Le comencé a dar calada tras calada.

Dentro de mí había crecido un sentimiento de pesadez y cansancio. No paraba de repetirme las palabras que nunca me gustaron escuchar en mi cabeza. Siempre eran las mismas. Las mismas palabras destructivas que decían y se quedaban encerradas en mi maldita cabeza; en mi maldita memoria.

En cuando menos me di cuenta, el cigarro ya se encontraba casi acabado. Dos caladas y me lo abría fumado entero. Era un buen método para relajarme y olvidarme de todo lo sucedido día tras día. Hora tras hora. Minutos tras minutos.

¿Porqué coño no podía dejar de pensar en él?

Era peor que los cigarros. Era vicioso. Tener su rostro en mi cabeza, sus ojos, su sonrisa, su nariz, sus cejas, su cabello, el color de su piel, el tacto de sus manos al saludarnos, sus mejillas, sus pestañas, sus uñas... ¡ERA HORROROSO!

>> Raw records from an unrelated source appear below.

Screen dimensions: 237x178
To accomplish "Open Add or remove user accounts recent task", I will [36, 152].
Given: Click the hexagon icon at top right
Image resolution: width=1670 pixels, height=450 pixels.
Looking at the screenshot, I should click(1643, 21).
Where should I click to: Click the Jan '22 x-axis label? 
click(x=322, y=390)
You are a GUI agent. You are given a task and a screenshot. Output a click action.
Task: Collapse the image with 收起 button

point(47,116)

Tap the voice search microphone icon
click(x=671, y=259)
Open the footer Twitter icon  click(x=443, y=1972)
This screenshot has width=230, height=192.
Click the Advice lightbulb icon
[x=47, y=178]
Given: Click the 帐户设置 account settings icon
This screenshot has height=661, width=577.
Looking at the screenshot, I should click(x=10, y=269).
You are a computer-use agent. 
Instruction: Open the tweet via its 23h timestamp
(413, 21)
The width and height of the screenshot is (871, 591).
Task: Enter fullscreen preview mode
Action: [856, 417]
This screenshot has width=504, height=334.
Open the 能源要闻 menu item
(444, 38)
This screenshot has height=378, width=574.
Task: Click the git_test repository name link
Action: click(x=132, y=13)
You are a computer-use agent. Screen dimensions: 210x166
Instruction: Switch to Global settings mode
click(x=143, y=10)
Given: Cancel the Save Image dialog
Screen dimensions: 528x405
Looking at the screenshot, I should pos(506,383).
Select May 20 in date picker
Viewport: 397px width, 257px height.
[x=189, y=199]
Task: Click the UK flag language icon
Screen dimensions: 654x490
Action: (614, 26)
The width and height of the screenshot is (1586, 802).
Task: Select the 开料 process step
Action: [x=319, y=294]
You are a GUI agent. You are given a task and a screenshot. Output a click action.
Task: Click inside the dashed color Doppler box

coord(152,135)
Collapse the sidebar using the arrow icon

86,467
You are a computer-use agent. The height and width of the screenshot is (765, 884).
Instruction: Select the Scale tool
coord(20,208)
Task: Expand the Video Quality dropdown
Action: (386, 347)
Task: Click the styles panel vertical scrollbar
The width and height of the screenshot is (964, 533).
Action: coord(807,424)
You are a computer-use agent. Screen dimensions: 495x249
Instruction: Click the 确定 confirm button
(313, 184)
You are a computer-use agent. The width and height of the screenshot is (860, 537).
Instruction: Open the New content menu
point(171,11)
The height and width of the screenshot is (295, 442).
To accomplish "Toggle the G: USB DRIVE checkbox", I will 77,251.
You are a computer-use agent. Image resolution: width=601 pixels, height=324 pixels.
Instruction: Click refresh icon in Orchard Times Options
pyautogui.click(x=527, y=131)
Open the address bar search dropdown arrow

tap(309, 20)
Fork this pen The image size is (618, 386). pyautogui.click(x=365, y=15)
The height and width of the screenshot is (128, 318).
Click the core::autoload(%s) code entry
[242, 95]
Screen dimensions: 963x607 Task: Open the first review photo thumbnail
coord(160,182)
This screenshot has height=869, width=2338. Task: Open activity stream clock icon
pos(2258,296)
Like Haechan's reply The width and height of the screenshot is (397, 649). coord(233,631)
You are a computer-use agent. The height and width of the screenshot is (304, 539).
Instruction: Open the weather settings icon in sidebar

Tanto pensar en él me había entrado hambre pero, no me encontraba en casa; lo cual implicaba no poder comer nada dulce hasta que volviera.

Y eso haría justo ahora.

Volver.

Apagué el cigarro que ya me había acabado y guardé la cajetilla y el mechero de vuelta en el bolso estilo riñonera que traía cogido por mi cintura.


8:27 p.m

Caminaba hacia el pequeño local de comida que se encontraba tres calles al lado de mi casa.